PREGARE PUÒ FAR MALE? CI SONO PREGHIERE TOSSICHE? 1/ 3



Dopo aver celebrato le Lodi e ricevuto questa Parola nella Lettura Breve : “Chi ci separerà dunque dall'amore di Cristo? Forse la tribolazione, l'angoscia, la persecuzione, la fame, la nudità, il pericolo, la spada? Ma in tutte queste cose noi siamo più che vincitori per virtù di colui che ci ha amati”. (Rm 8, 35.37), una persona prega in questo modo: Signore fa che io non abbia più questi pensieri bui che mi allontanano da te e mi fanno tanto soffrire. Spero che mi manderai una buona giornata….
+++
= COMPITI SCRITTI =
1. Traduci in inglese questa frase del testo sulla preghiera: «Ma in tutte queste cose noi siamo più che vincitori per virtù di colui che ci ha amati».
2. Scrivi il seguito del testo sulla preghiera, partendo subito dopo l'ultima frase riportata.
Per questo esercizio i dati non sono necessari.
+++
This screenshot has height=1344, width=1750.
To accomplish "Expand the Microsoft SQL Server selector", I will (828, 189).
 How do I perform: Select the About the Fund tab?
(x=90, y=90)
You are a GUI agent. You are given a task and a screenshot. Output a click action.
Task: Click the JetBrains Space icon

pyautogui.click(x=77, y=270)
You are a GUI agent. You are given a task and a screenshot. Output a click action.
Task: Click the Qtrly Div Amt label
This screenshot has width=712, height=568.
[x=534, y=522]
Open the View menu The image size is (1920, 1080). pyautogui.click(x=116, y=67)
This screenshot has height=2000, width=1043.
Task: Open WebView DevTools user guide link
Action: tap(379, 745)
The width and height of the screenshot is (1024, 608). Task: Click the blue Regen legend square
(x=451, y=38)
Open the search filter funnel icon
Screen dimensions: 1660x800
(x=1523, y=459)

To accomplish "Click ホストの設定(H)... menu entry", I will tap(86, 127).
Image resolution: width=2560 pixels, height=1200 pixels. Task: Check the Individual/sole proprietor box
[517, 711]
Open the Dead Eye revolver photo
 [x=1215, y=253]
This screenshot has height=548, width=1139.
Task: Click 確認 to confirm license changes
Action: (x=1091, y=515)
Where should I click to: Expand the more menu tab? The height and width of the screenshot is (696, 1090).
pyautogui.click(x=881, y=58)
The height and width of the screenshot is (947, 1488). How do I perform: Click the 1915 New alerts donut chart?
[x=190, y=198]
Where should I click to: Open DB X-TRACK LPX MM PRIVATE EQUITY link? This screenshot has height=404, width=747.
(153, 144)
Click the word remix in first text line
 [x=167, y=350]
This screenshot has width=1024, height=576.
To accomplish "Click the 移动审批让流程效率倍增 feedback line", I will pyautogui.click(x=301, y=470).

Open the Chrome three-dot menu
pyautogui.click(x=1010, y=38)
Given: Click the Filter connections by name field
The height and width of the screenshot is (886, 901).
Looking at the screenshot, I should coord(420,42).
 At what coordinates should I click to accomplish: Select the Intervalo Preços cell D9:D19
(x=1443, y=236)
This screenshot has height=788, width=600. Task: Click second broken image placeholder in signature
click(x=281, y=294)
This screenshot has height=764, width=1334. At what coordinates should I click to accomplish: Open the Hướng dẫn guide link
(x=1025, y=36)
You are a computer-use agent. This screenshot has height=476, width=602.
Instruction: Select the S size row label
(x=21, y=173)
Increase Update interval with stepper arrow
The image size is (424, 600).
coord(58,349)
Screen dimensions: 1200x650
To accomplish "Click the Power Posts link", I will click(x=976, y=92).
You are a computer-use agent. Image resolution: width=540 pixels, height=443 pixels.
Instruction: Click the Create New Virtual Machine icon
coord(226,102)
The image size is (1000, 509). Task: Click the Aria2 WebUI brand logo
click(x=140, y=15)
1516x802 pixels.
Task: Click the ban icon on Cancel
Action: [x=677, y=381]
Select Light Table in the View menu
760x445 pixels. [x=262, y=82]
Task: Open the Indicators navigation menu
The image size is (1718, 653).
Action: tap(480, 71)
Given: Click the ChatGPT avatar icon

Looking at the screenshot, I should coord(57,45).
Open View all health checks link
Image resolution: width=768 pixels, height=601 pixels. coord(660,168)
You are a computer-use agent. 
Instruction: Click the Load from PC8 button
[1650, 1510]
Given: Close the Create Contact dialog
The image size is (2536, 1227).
+++
= SOLUZIONI DELL'ESERCIZIO =
1. But in all these things we are more than conquerors through him who loved us.

2.
Le ho risposto che questa preghiera, malgrado la sua “umiltà” e consapevolezza di dipendere da Dio, non è una preghiera veramente cristiana, e, se lei si limita ad essa, è una preghiera tossica che non le permette di camminare, e aumenterà sempre di più la sua sofferenza, è una preghiera che manifesta l’immaturità della sua fede. 

Dai giudizi molto forti! Com'è possibile parlare in questo modo? Cosa significa? 

È una preghiera tossica, perché temendo questi pensieri bui non volontari, desiderando di non averli, pregando per non averli, focalizza la sua attenzione su di essi, e quindi ha sempre il pensiero di questi pensieri, che, inevitabilmente si moltiplicheranno fino a diventare ossessivi. Non è una preghiera cristiana, non è una preghiera di fede.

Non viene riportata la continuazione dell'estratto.